# Geometry of Surfaces

### Convex $\mathbb{R}\mathsf{P}^2$ Structures

Hyperbolic triangle groups are rigid, a fact easily believed once one remembers that a hyperbolic triangle is completely determined by its angles. However, these groups admit nontrivial deformations into $\mathsf{SL}(3;\mathbb{R})$, geometrically describing convex real projective structures.

### Flat Tori and the Hopf Map

The preimage of a simple closed curve on the two sphere under the Hopf map is an intrisically Euclidean torus in $\mathbb{S}^3$. In fact Ulrich Pinkall showed that all Euclidean tori may be constructed in this way, and gives an explicit formula relating the moduli of such a torus to the length/enclosed area of the cuve on $\mathbb{S}^2$.

### A Willmore Torus in S3

Using Pinkall's construction from above, we can seek a hopf torus which additionally minimizes mean curvature in S3, via a differential equation on the space of curves on S2. This shows a tours near such a minimum, visualizes via a perspective (not conformal) projection of R4.

### A Closed Geodesic on the Modular Surface

A closed geodesic on the moduli space of tori, illustrated not through conformal embeddings into R3 as above, but ratherr by drawing the associated loop of Weierstrass p-functions.

### A transition of conemanifold structures on S2

A geometric transition from the (2,3,7) hyperbolic trianagle tiling to the (2,3,6) euclidean one, computed as the developing maps for a unit area geometric structures on the (2,3,x) spherical conemanifold.

# 3-Manifold Topology

### Seifert Fibrations of $\mathbb{S}^3$

The three sphere is a circle bundle over the two sphere, giving a fibration of $\mathbb{S}^3$ as well as a system of toroidal coordiantes. Furthermore, this fibration is but the simplest in an infinite sequence of Seifert fibrations of $\mathbb{S}^3$ which in general fill the sphere with $(p,q)$ torus knots.

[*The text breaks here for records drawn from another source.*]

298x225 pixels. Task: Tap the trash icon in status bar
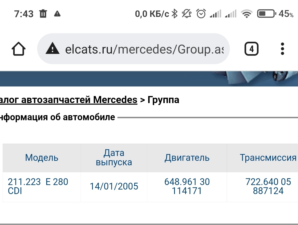[43, 14]

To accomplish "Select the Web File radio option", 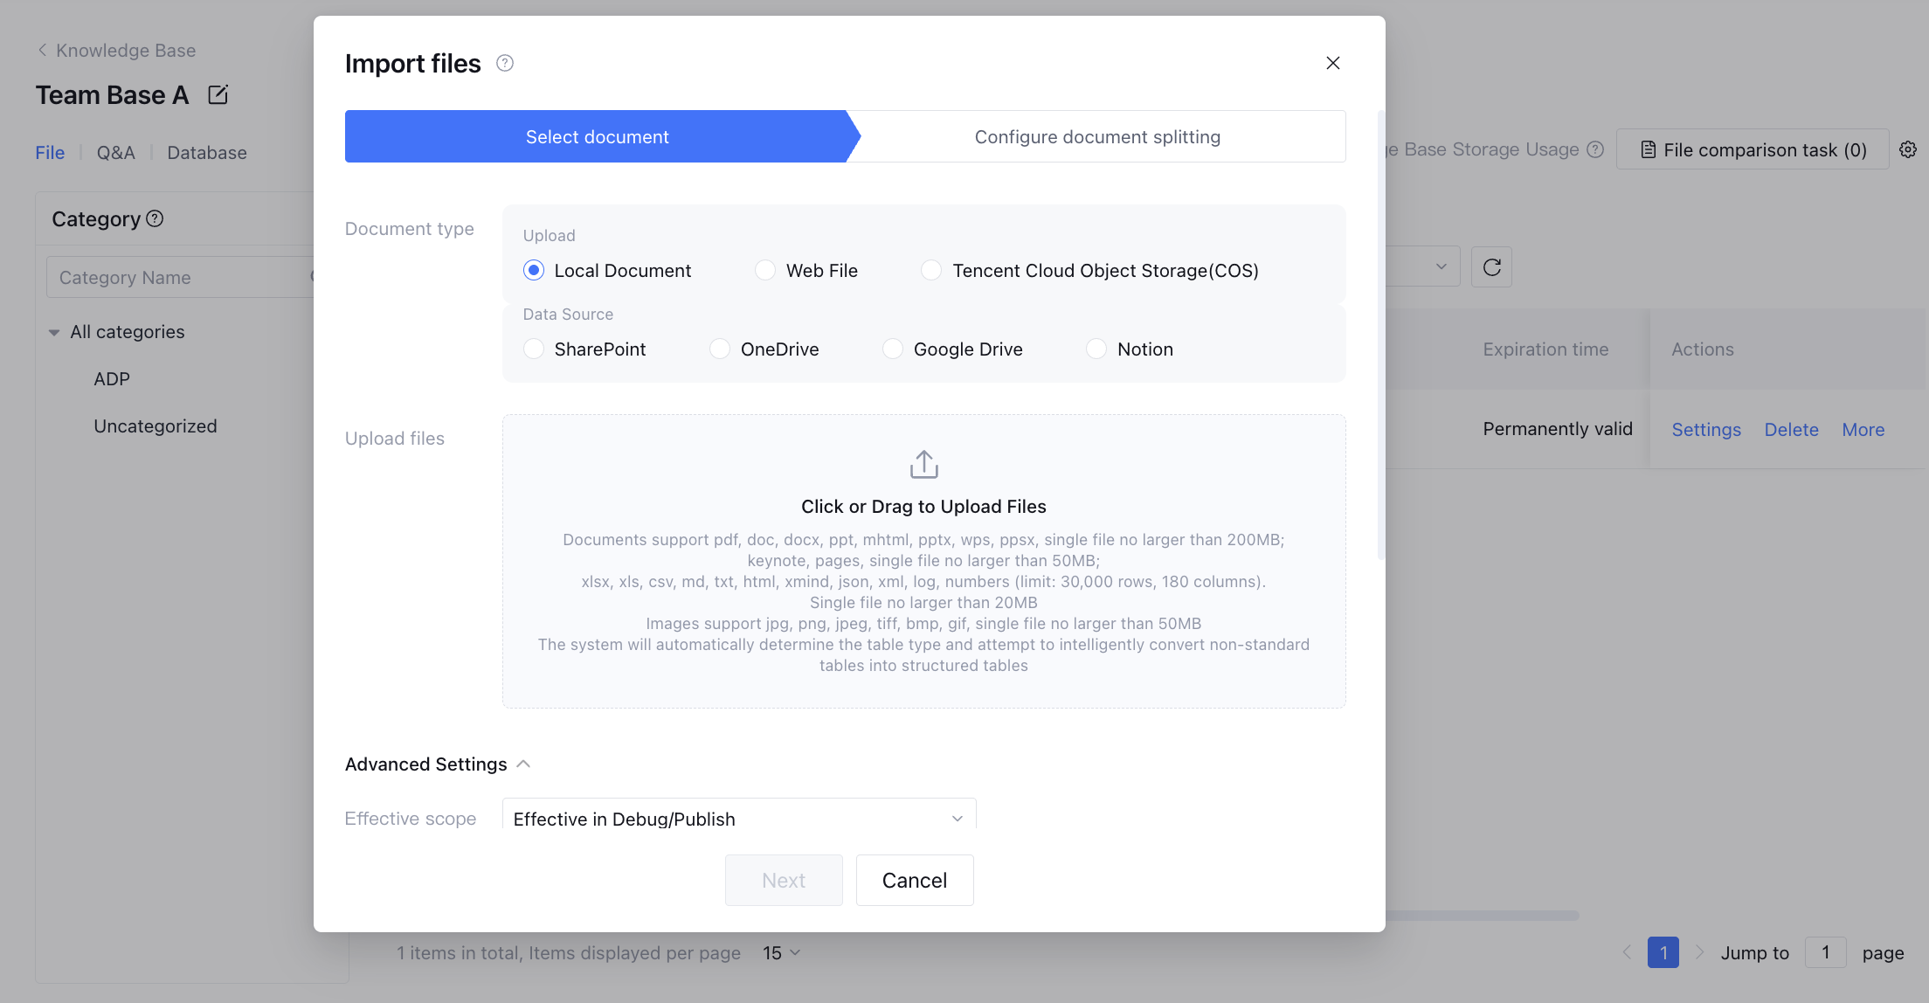I will coord(765,271).
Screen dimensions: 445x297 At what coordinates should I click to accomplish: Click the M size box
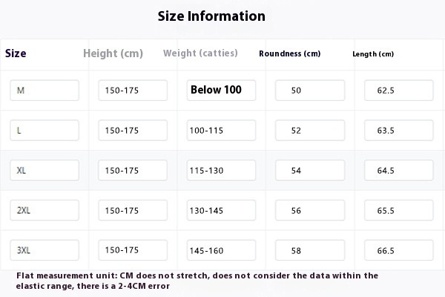[45, 91]
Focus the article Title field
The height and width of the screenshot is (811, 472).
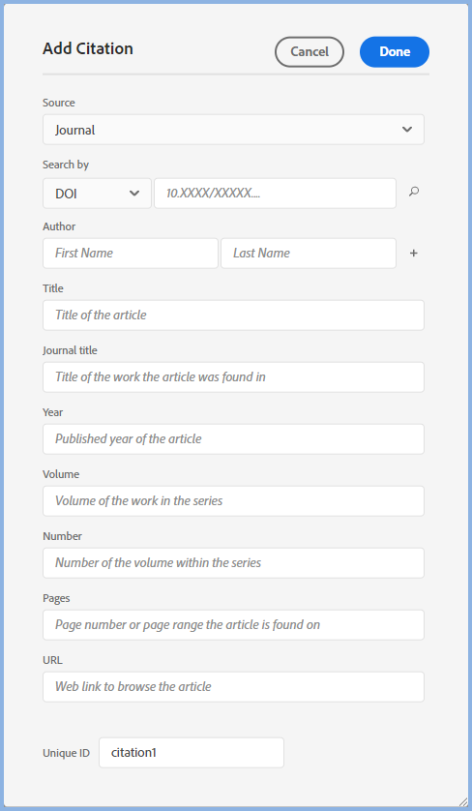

### A boundary slope of the figure 8 knot complement.

An (arbitrarily chosen) boundary slope for the figure 8 knot complement, rendered intrinsically in the incomplete Euclidean metric it inhertis under stereographic projection from a point on the knot.

### Rotations of the Hypercube.

A hypercube tiling of S3 with totally geodesic faces, rotating under a 1-parameter subgroup of SO(4).

# 3-Manifold Geometry

### Rotations of the Hypercube.

Really Lorentzian (3+1) manifold geometry: an accretion disk surrounding a Schwarzschild black hole.

# Algebraic Geometry

### Finding Lines on a Cubic

Every (complex) cubic surface contains exactly 27 (projective) lines. One way of starting to approach this fact (which was introduced to me at a summer school of Benson Farb and Jesse Wolfson) involves a construction taking in a single line on a cubic and producing more, by considering the pencil of planes containing that line in projetive space.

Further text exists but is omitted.